## Exercise requirements
Duplicate the items between the line holding "Where should I" and the line holding "tap(13, 124)", inclusive, leaving the pictures out of your answer.

## Extracted entries
## Begin
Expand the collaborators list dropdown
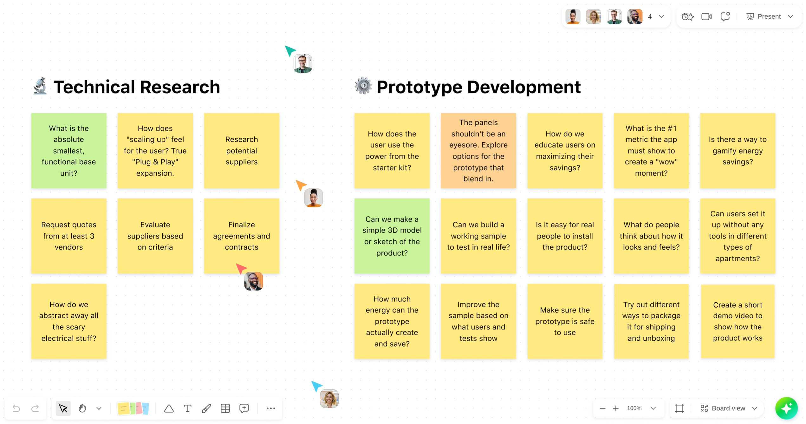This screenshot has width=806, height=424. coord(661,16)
## End
## Begin
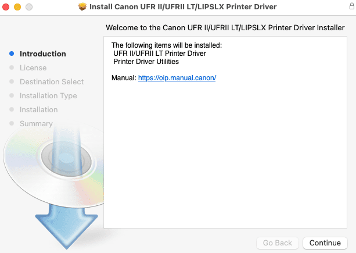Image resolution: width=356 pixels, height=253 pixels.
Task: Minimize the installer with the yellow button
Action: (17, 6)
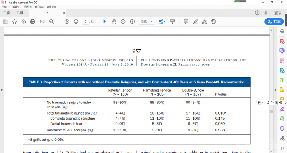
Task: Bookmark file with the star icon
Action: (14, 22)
## End
## Begin
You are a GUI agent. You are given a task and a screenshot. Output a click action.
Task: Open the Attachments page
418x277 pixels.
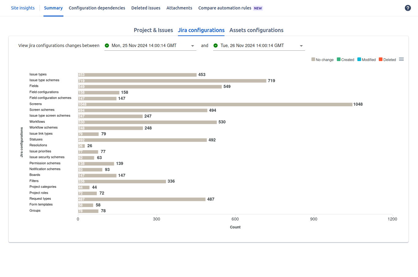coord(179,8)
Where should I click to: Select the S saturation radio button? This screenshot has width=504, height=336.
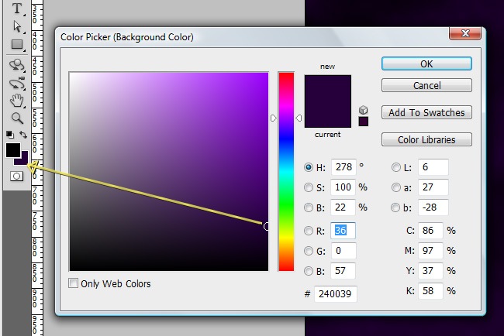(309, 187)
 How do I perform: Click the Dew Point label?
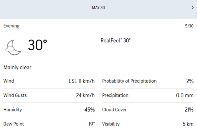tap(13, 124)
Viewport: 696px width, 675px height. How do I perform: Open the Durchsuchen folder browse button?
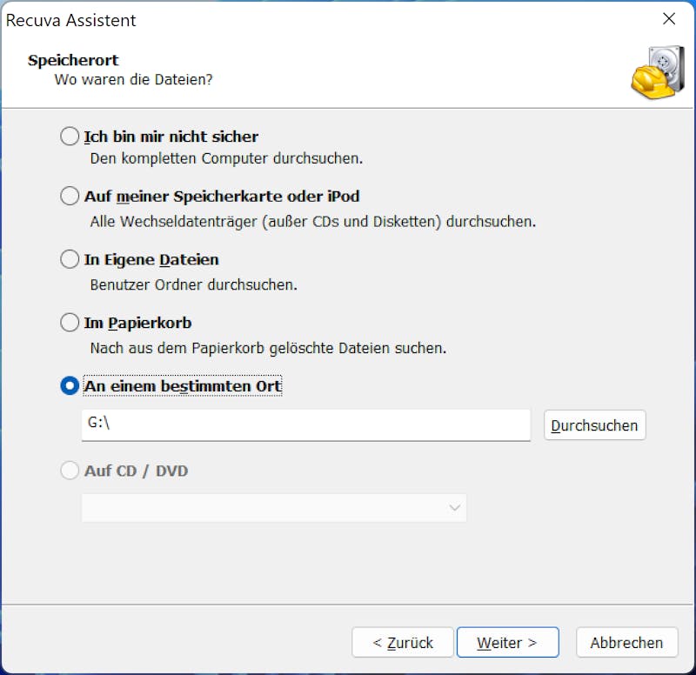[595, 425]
## End
## Completed task
Where should I click to: Select the S saturation radio button? This screenshot has width=504, height=336.
(309, 187)
 How do I perform: Click the Dew Point label?
tap(13, 124)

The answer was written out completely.